Еще нагляднее переход через мнимую смерть к
другой жизни в эпизоде аустерлицкого прозрения
Андрея Болконского.
Тяжело раненный, он кажется мертвым. Над его
телом император Наполеон произносит достойную
эпитафию: "Вот прекрасная смерть". Эти слова
как бы действительно обращены к умершему, ибо для
нового, "ожившего" Андрея они уже ничего не
значат. Его прежний двойник растворился в
бесконечной голубизне неба над Аустерлицем.
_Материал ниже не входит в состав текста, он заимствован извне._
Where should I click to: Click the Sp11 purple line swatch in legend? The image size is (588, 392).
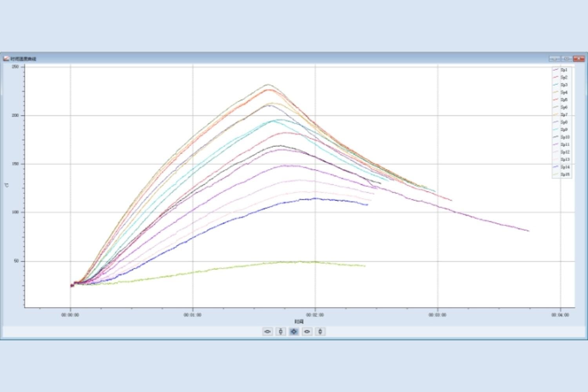coord(555,145)
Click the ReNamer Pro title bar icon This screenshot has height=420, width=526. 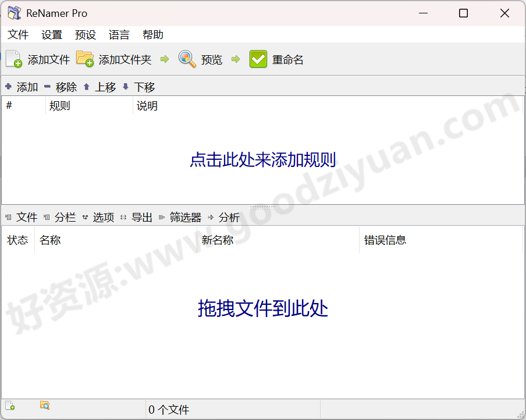(x=13, y=12)
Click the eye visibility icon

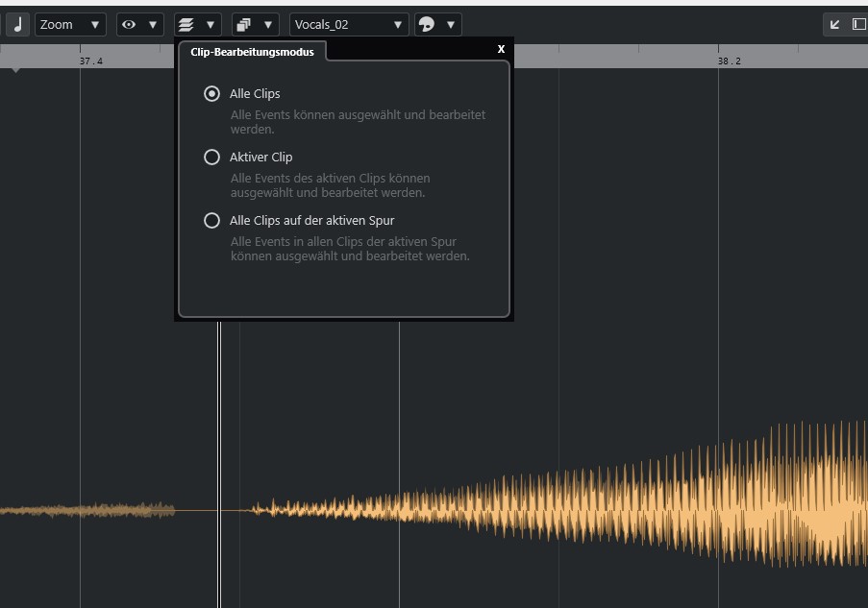pos(129,25)
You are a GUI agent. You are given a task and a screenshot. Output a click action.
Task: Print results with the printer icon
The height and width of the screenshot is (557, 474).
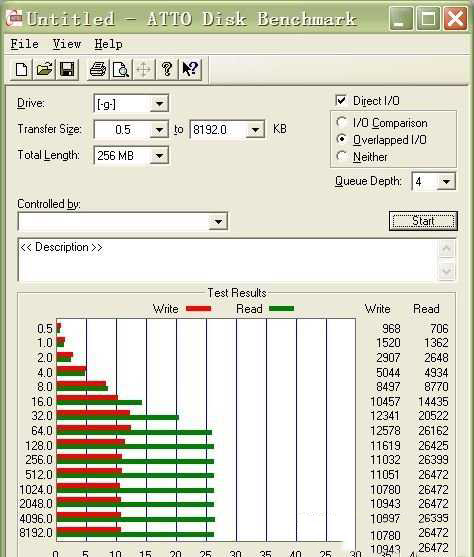click(x=98, y=69)
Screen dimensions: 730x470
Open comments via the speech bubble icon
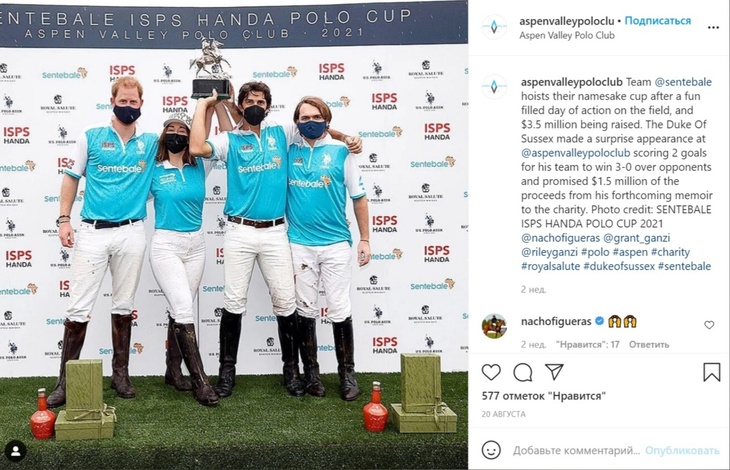523,372
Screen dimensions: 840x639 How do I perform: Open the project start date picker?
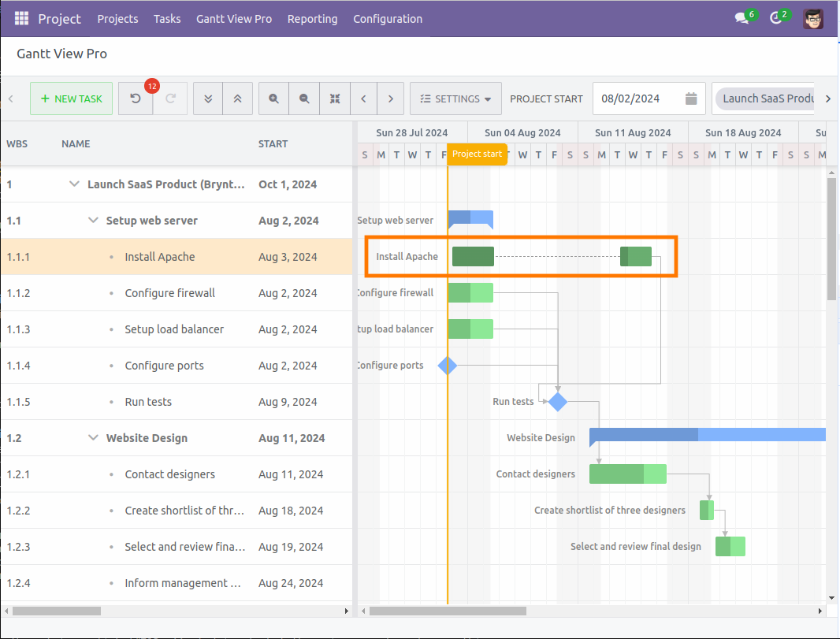click(690, 98)
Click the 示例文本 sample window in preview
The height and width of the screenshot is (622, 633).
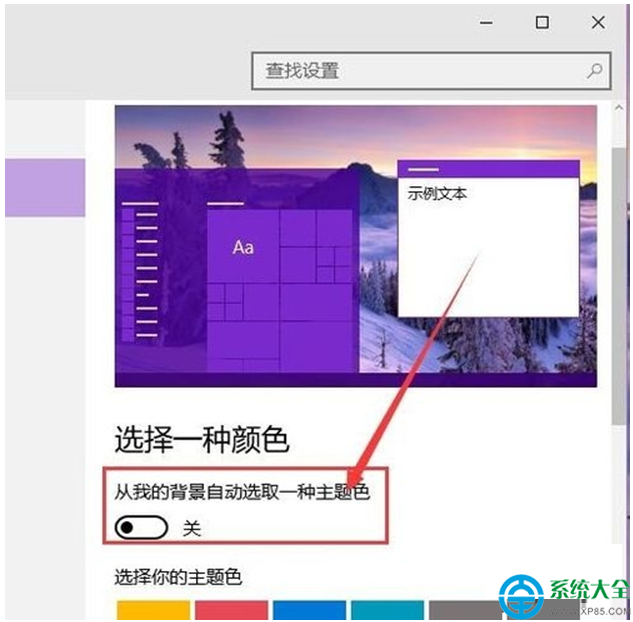click(488, 240)
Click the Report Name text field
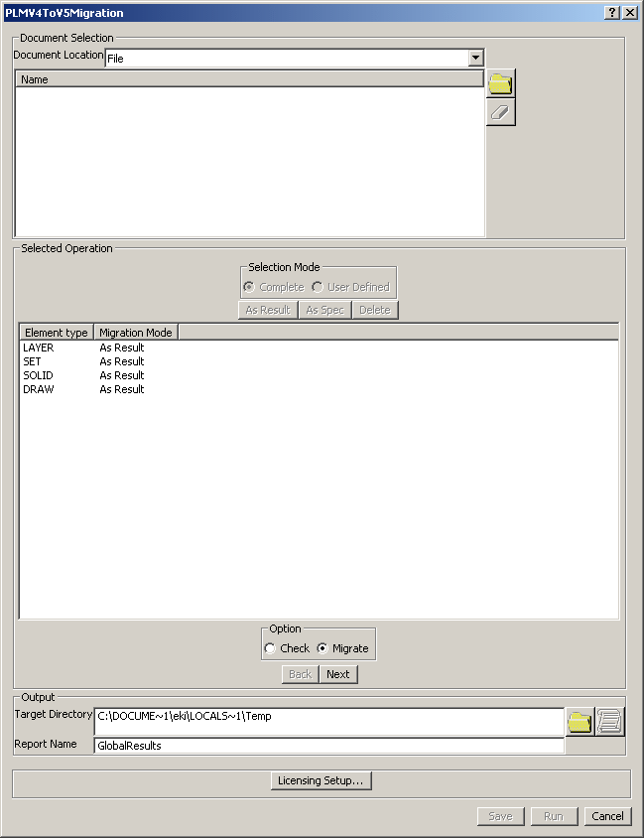 [x=327, y=745]
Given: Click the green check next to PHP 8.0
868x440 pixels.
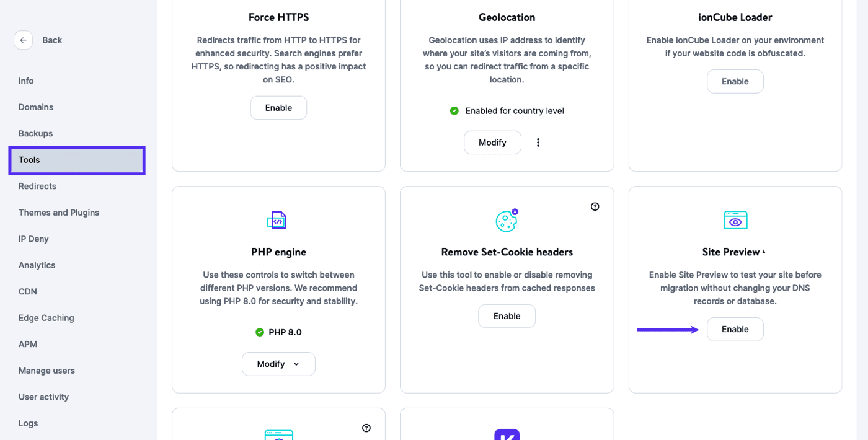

"Он знал, что это был Наполеон – его герой, но в
эту минуту Наполеон казался ему столь маленьким,
ничтожным человечком в сравнении с тем, что
происходило теперь между его душой и этим
высоким, бесконечным небом с бегущими по нему
облаками".
Фольклорное действо о мнимой смерти играет
существенную роль в "Преступлении и наказании",
в "Войне и мире". Однако для Толстого
совершенно невозможен мифологический подход,
свойственный Достоевскому. Сюжет мнимой смерти
возникает у него из самой действительности. Нет
никаких обращений к мифу через бездны
тысячелетий. Тем поразительней эта встреча двух
писателей – как бы в середине туннеля, где пути
Толстого и Достоевского тесно сходятся.
Раскольникова толкнул к духовной гибели пример и
образ Наполеона, которому "все дозволено".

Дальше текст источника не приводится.